— Records excerpted from a collection —
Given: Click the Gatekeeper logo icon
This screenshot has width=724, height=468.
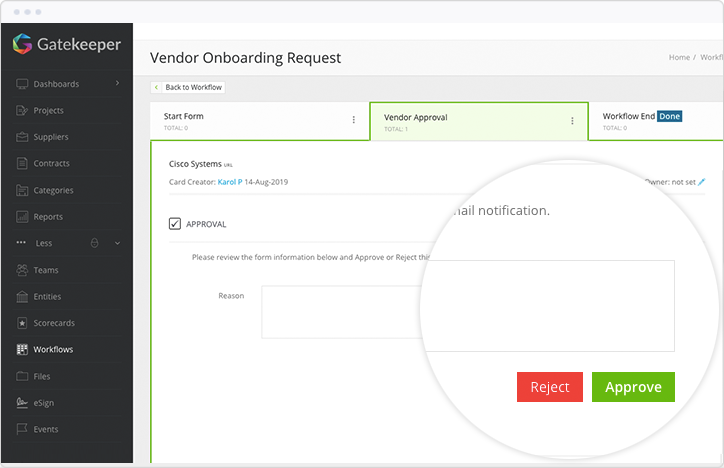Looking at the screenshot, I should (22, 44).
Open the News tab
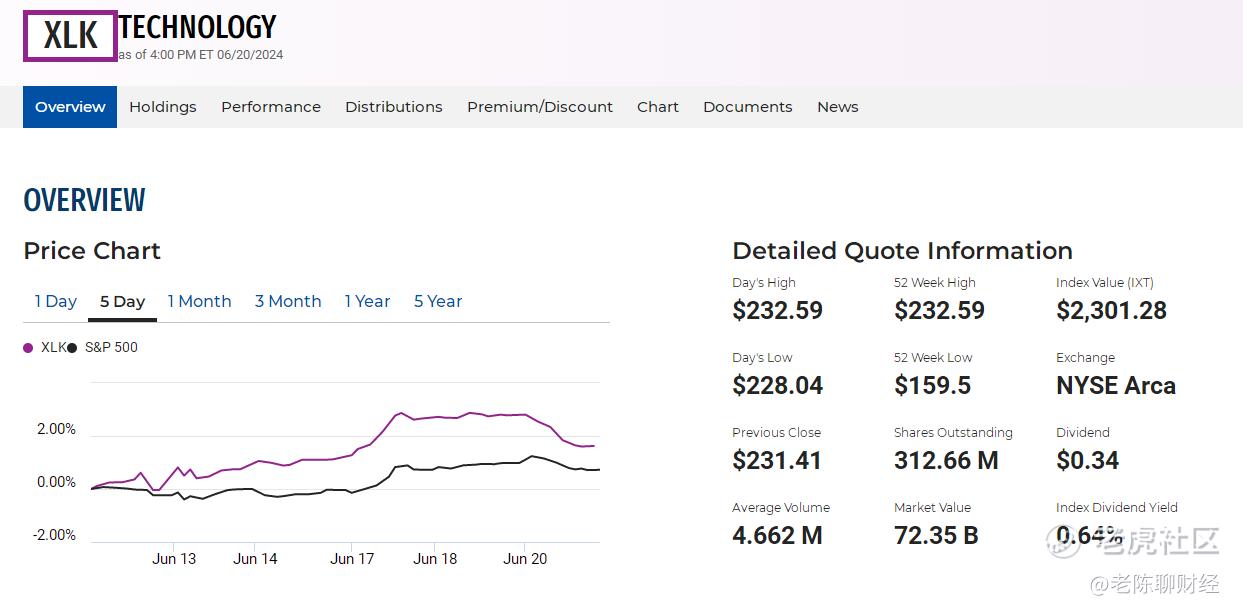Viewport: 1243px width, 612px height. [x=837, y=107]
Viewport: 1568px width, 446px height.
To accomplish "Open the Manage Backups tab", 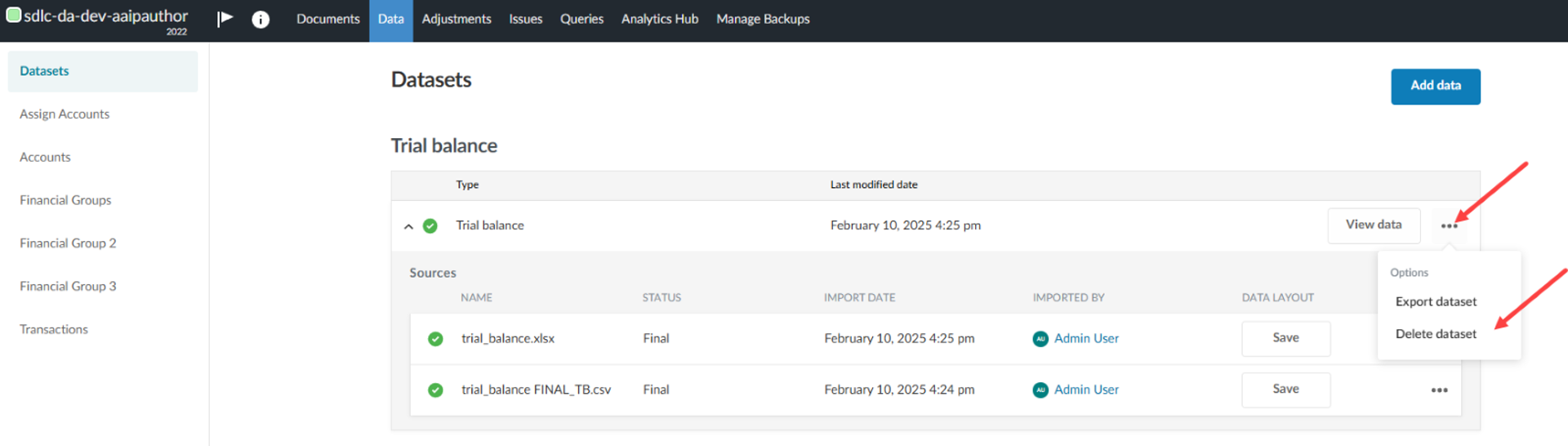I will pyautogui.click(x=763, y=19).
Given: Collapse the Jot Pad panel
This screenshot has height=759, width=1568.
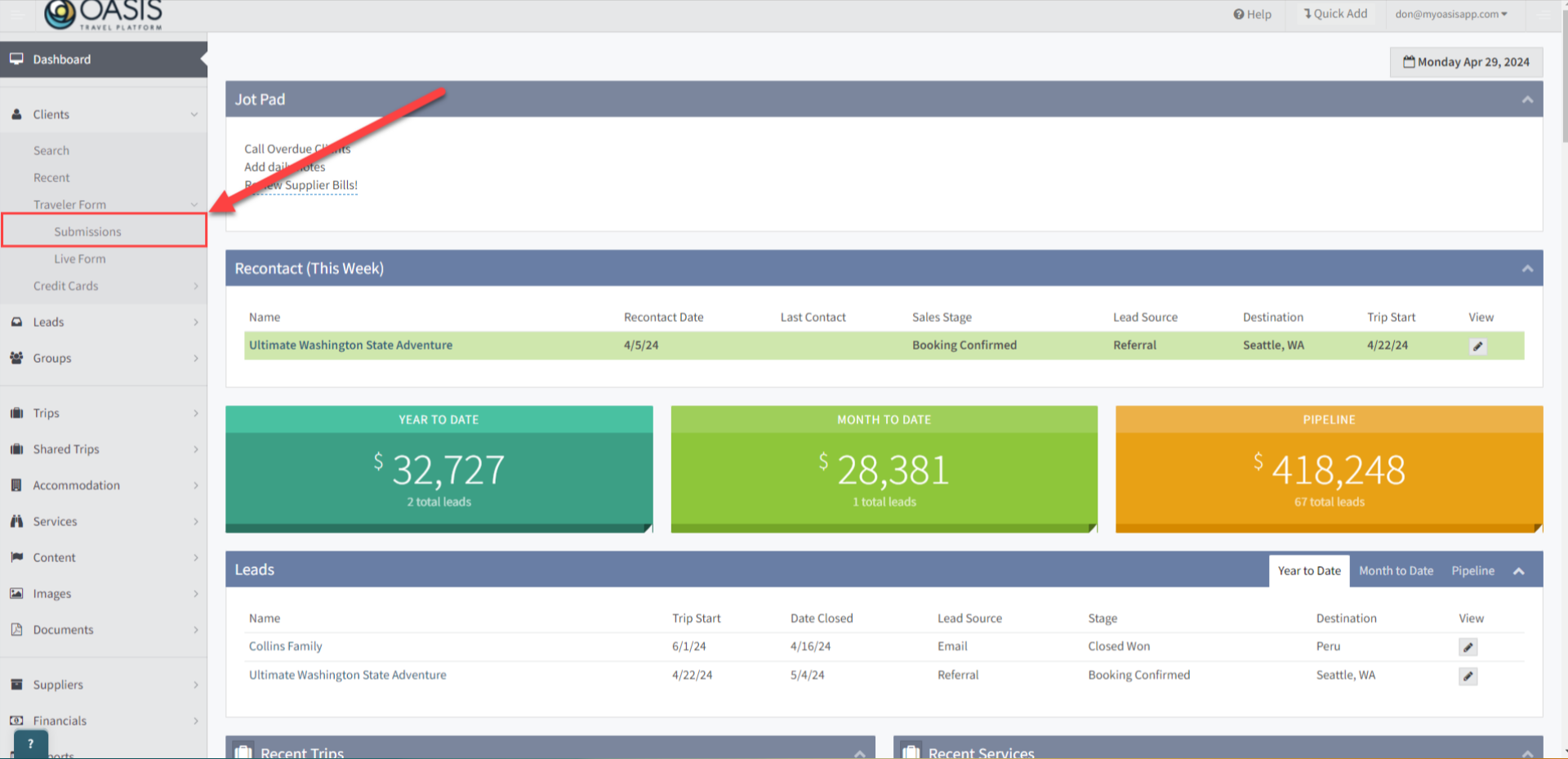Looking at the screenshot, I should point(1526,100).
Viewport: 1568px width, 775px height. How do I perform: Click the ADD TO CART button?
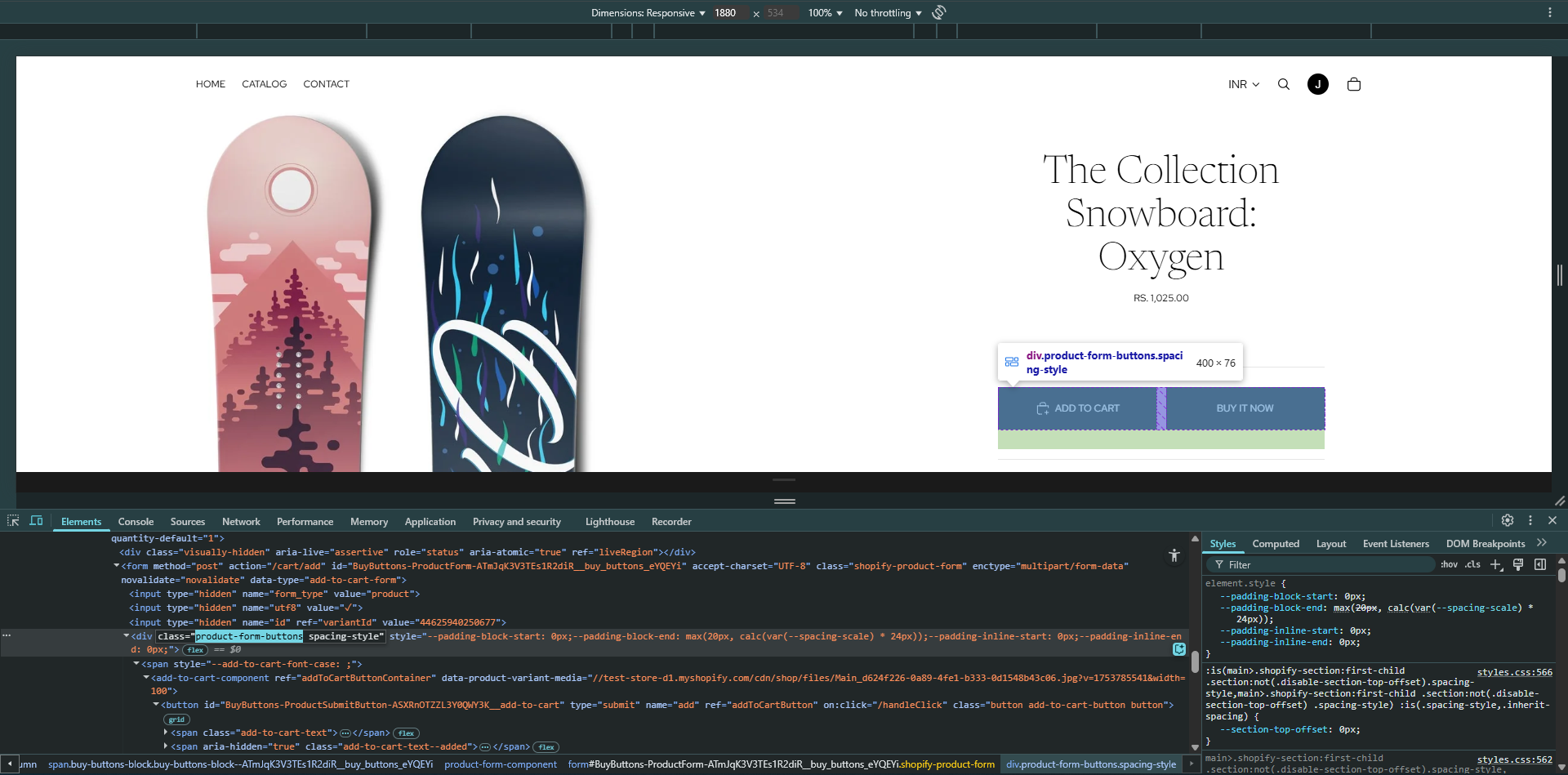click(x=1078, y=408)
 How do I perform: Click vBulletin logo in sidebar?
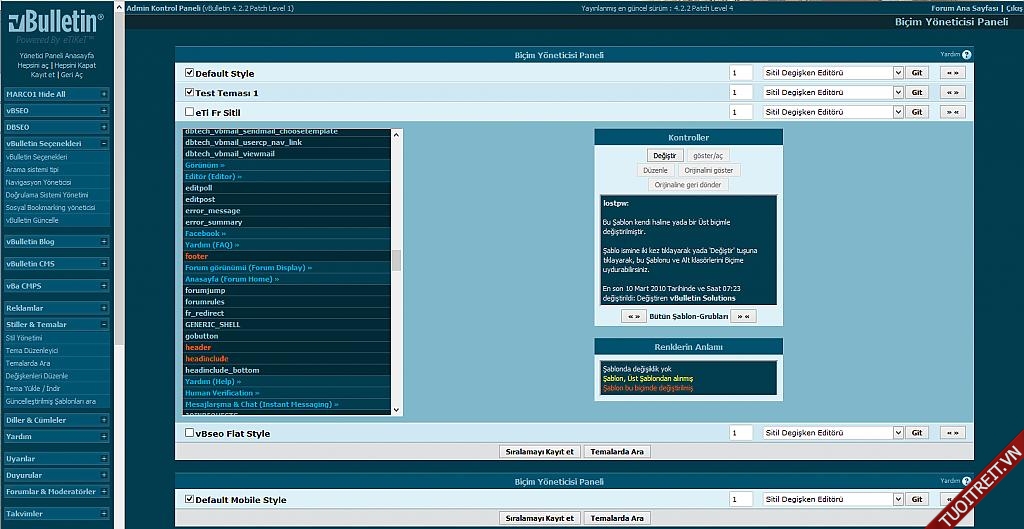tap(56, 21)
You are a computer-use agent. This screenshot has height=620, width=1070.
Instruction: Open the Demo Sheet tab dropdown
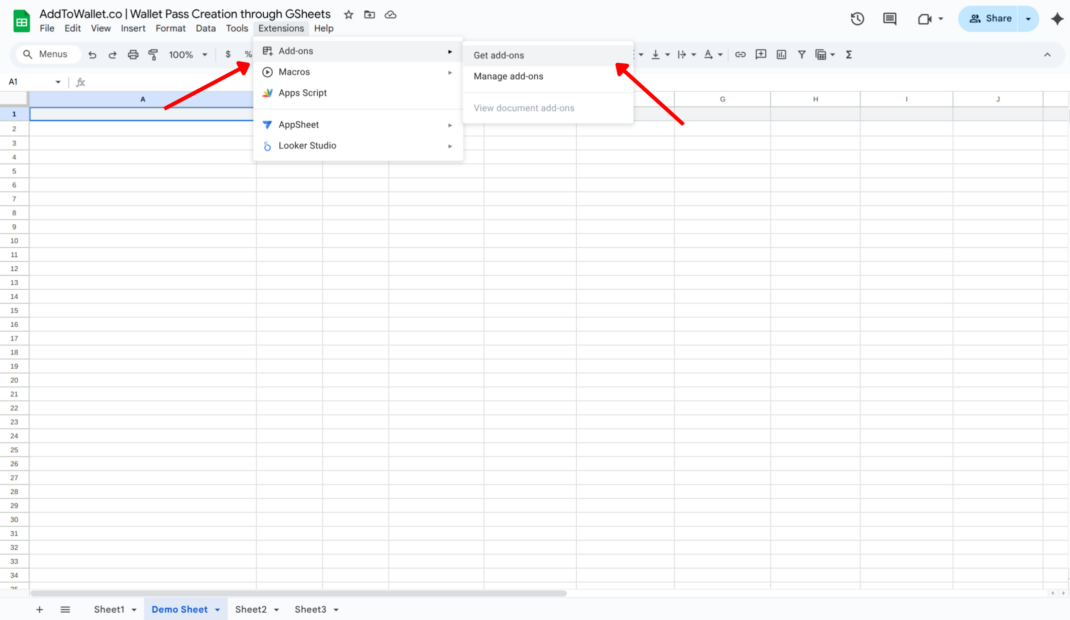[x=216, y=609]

— Directions —
Could you copy every line from the records that mentions the word "Given"?

— Exercise solution —
Given: Click the Gatekeeper logo icon
Given: Collapse the Jot Pad panel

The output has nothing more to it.